Benjamin Bradlee
Born as Benjamin Crowninshield Bradlee on August 26th 1921, he is currently the vice president-at large of Washington DC’s largest and oldest newspaper, The Washington Post. During his tenure as executive editor, from 1968 up to 1991, Benjamin Bradlee became a nationwide figure during the Nixon administration, when he took on the federal government over the entitlement to disclose the Pentagon Papers and supervise the publication of Carl Bernstein and Bob Woodward’s stories regarding the Watergate controversy.

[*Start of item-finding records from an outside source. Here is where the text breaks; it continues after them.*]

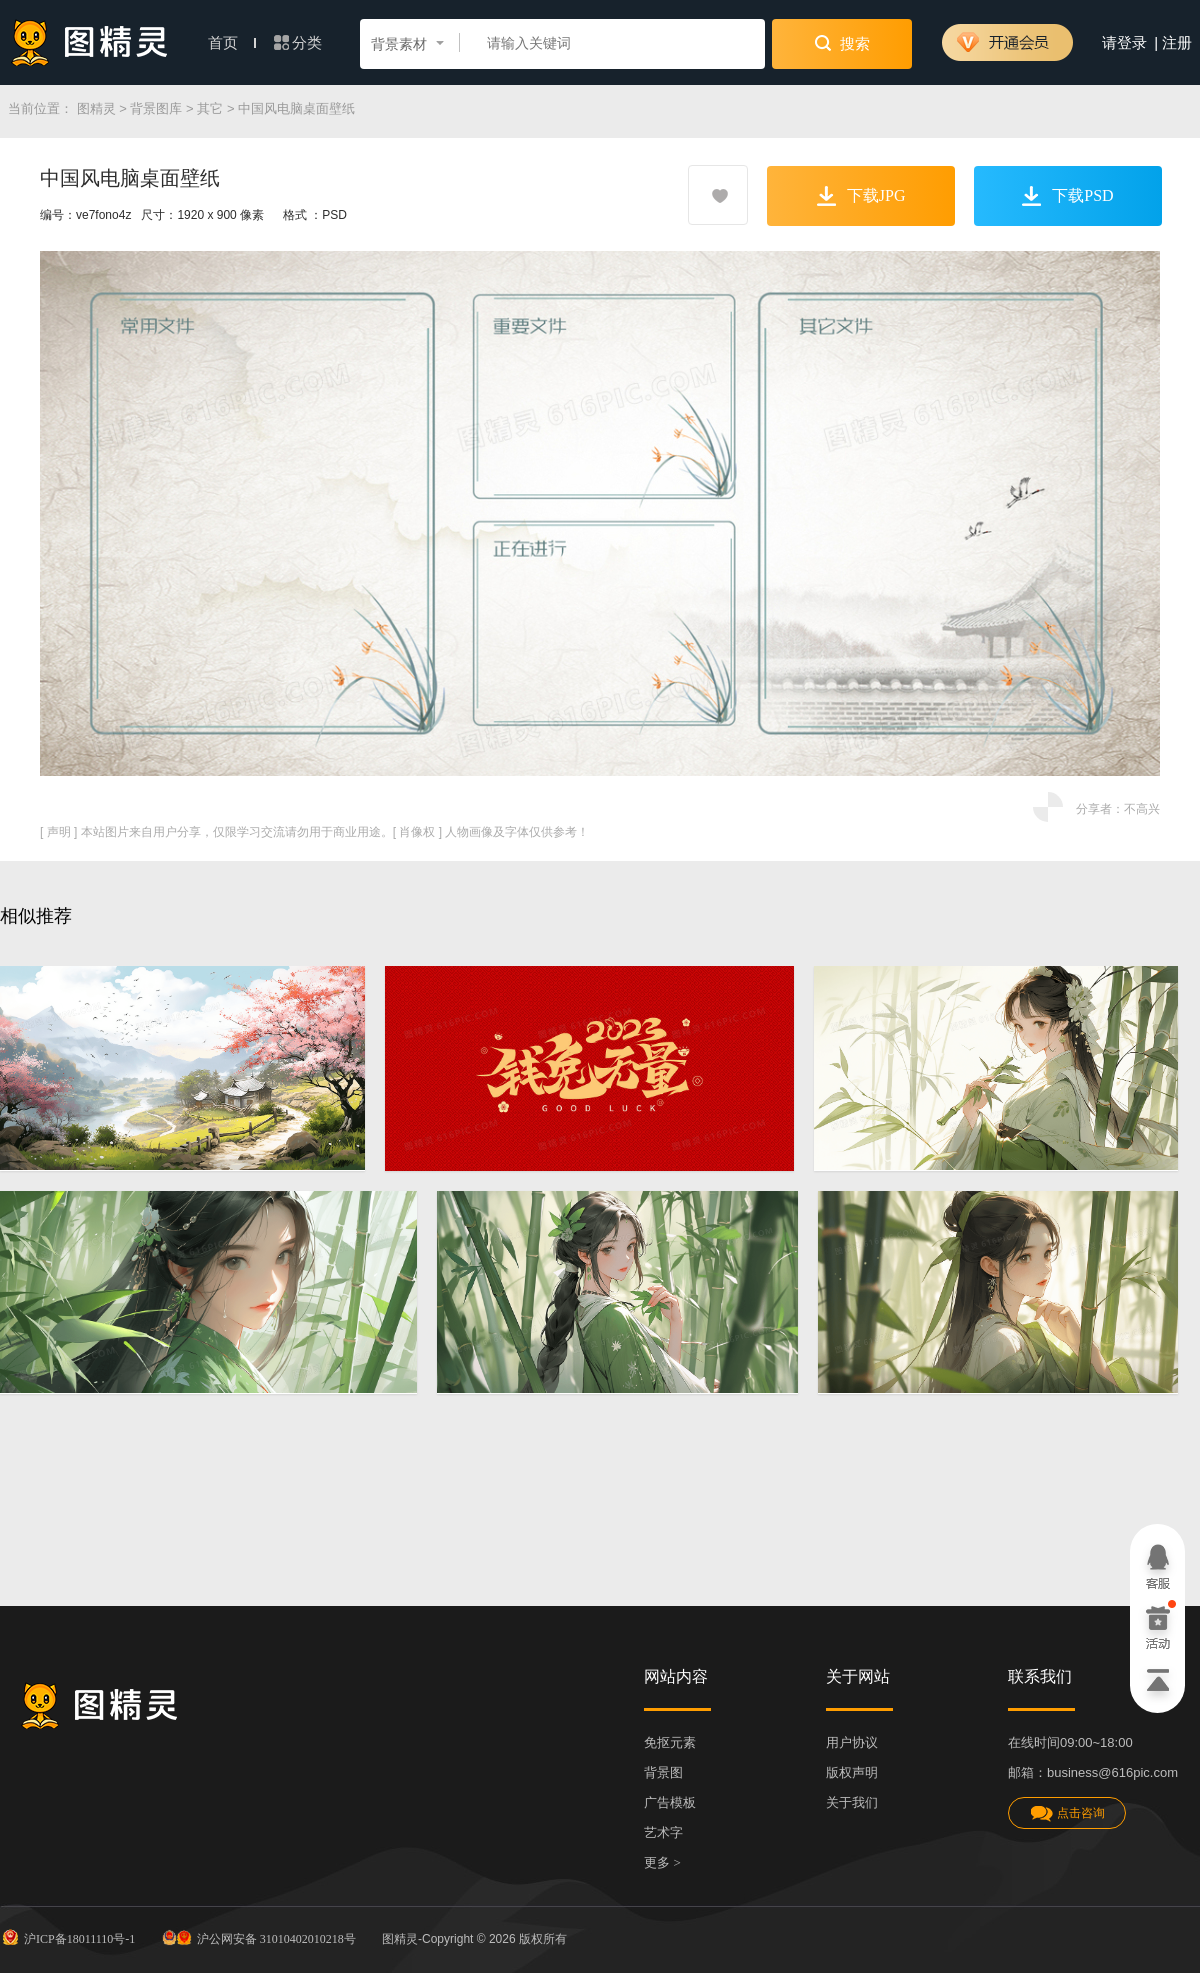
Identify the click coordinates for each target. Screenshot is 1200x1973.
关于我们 (852, 1802)
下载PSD (1067, 196)
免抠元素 (670, 1742)
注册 (1177, 43)
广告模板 (670, 1802)
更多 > (662, 1862)
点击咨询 (1067, 1813)
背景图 (663, 1772)
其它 (210, 108)
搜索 (842, 43)
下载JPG (861, 196)
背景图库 (156, 108)
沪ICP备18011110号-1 (67, 1937)
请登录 (1124, 43)
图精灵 (96, 108)
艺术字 (663, 1832)
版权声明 (852, 1772)
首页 (232, 43)
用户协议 (852, 1742)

Bradlee, who was born in Boston, Massachusetts, comes from a line of well-known family members. His father, Frederick Josiah Bradlee Jr, was a descendant of John Bradley, one of the earliest Bradleys to ever set foot in America. Josephine de Gersdorff, his mother, was given the Legion of Honor, as she helped French and German children at the height of the second world war. His mother’s father, Carl August de Gersdorff, was an affluent lawyer from New York and his mother’s mother, Helen Suzette Crowninshield, was a painter and a writer.
Currently, Benjamin Bradlee, who attended Dexter School prior to graduating at St. Mark’s School, acts as the editorial board of the newspaper. He resides in the Todd Lincoln House in Georgetown, Washington DC.